Wolfgang Huber 08-25-2013 06:57 AM

Dear N.

try removing either one of the columns "Sample" or "Replicate", it seems they are redundant of each other.

Best wishes
Wolfgang

rozitaa 03-26-2015 05:28 AM

Hi,

I also get the same error but I don't have same columns as N. has!!! Can anyone help me with this? mine look like this:

Code:

muss_log        tissue        gut_microbiota
1        5231        Si5        GF
2        5231        PC        GF
3        5231        liver        GF
4        5232        Si5        GF
5        5232        PC        GF
6        5232        liver        GF
7        5233        Si5        GF
8        5233        PC        GF
9        5233        liver        GF
10        5234        Si5        GF
11        5234        PC        GF
12        5234        liver        GF
13        5161        Si5        mono
14        5161        PC        mono
15        5161        liver        mono
16        5162        Si5        mono
17        5162        PC        mono
18        5162        liver        mono
19        5163        Si5        mono
20        5163        PC        mono
21        5163        liver        mono
22        5164        Si5        prevExci
23        5164        PC        prevExci
24        5164        liver        prevExci
25        5164        liver        prevExci
26        5165        Si5        prevExci
27        5165        PC        prevExci
28        5165        liver        prevExci
29        5166        Si5        prevExci
30        5166        PC        prevExci
31        5166        liver        prevExci
32        5167        Si5        prev
33        5167        PC        prev
34        5167        liver        prev
35        5168        Si5        prev
36        5168        PC        prev
37        5168        liver        prev
38        5169        Si5        prev
39        5169        PC        prev
40        5169        liver        prev
41        5170        Si5        prev
42        5170        PC        prev
43        5170        liver        prev
44        5171        Si5        mono
45        5171        PC        mono
46        5171        liver        mono
47        5172        Si5        mono
48        5172        PC        mono
49        5172        liver        mono
50        5173        Si5        mono
51        5173        PC        mono
52        5173        liver        mono
53        5174        Si5        prev
54        5174        PC        prev
55        5174        liver        prev
56        5175        Si5        prev
57        5175        PC        prev
58        5175        liver        prev
59        5176        Si5        prev
60        5176        PC        prev
61        5176        liver        prev
62        5177        Si5        prevMono
63        5177        PC        prevMono
64        5177        liver        prevMono
65        5178        Si5        prevMono
66        5178        PC        prevMono
67        5178        liver        prevMono
68        5179        Si5        prevMono
69        5179        PC        prevMono


dpryan 03-26-2015 06:11 AM

What's your design?

rozitaa 03-26-2015 06:16 AM

Quote:

Originally Posted by dpryan (Post 163203)
What's your design?


Code:

dds = DESeqDataSetFromHTSeqCount(sampleTable=sample_table, directory='~/dataAnalysis/Petia/barley_mice_rna-seq/htseq/', design= ~ muss_log + tissue + gut_microbiota)

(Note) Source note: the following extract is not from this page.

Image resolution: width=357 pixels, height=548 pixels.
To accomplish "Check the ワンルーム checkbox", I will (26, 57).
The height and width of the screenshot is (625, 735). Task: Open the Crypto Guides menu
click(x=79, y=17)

dpryan 03-26-2015 06:19 AM

You've already accounted for "gut_microbiota" with "muss_log", the latter determines the former.

rozitaa 03-26-2015 06:38 AM

Quote:

Originally Posted by dpryan (Post 163205)
You've already accounted for "gut_microbiota" with "muss_log", the latter determines the former.

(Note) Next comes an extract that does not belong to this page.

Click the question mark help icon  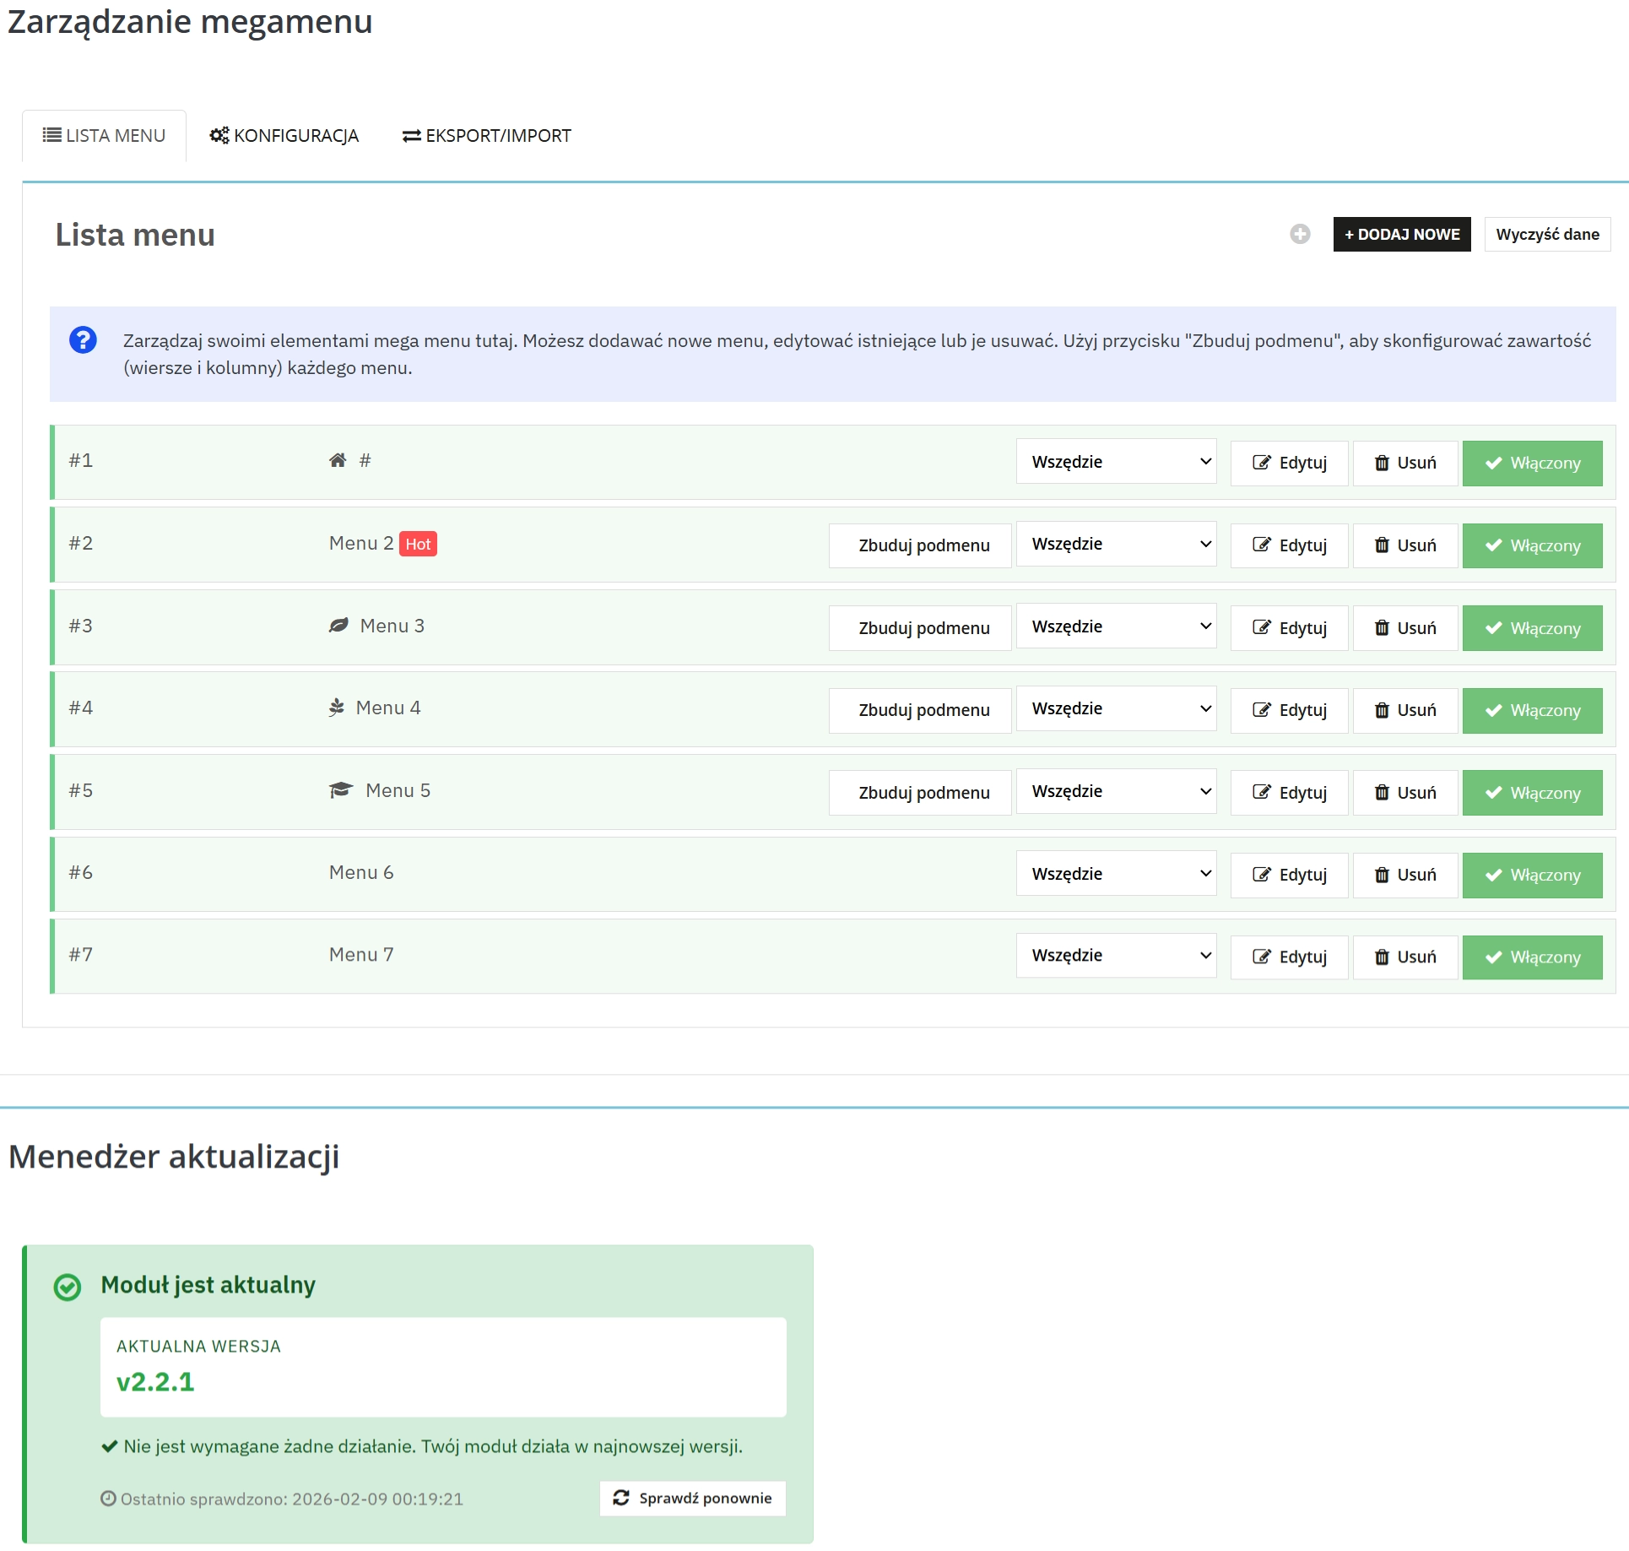click(83, 340)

How? I cannot understand that!!! It's true that each replicates can only have one gut_microbiota status but also for each sample I have three measurements (i.e. measuring three different tissues) that I want to take care of this within sample correlations. For example GF status is in 4 different samples 5231, 5232, 5233, 5234; I cannot see how gut_microbiota can cover muss_log!!!!

dpryan 03-26-2015 07:23 AM

Quote:

How?
Let's take a simpler example:

Code:

df <- data.frame(Sample=factor(c(1:10)), Group=c(rep("A",5), rep("B",5)))
mm <- model.matrix(~Sample+Group, df)
mm

Have a look at "mm". The last column is simply the sum of columns 6-10, meaning that if you estimate those coefficients, then the last coefficient is completely determined by them (or inversely, if you estimate it then the others are already determined). Something along these lines is also the case for the model matrix in your design.

rozitaa 03-26-2015 08:00 AM

Quote:

Originally Posted by dpryan (Post 163214)
Let's take a simpler example:

Code:

df <- data.frame(Sample=factor(c(1:10)), Group=c(rep("A",5), rep("B",5)))
mm <- model.matrix(~Sample+Group, df)
mm

Have a look at "mm". The last column is simply the sum of columns 6-10, meaning that if you estimate those coefficients, then the last coefficient is completely determined by them (or inversely, if you estimate it then the others are already determined). Something along these lines is also the case for the model matrix in your design.


Thanks!
So I will remove muss_log!

chammer 03-14-2017 06:10 AM

I have been trying to use DESeq2 for analysing RNA-seq data in R and I have a small question about that.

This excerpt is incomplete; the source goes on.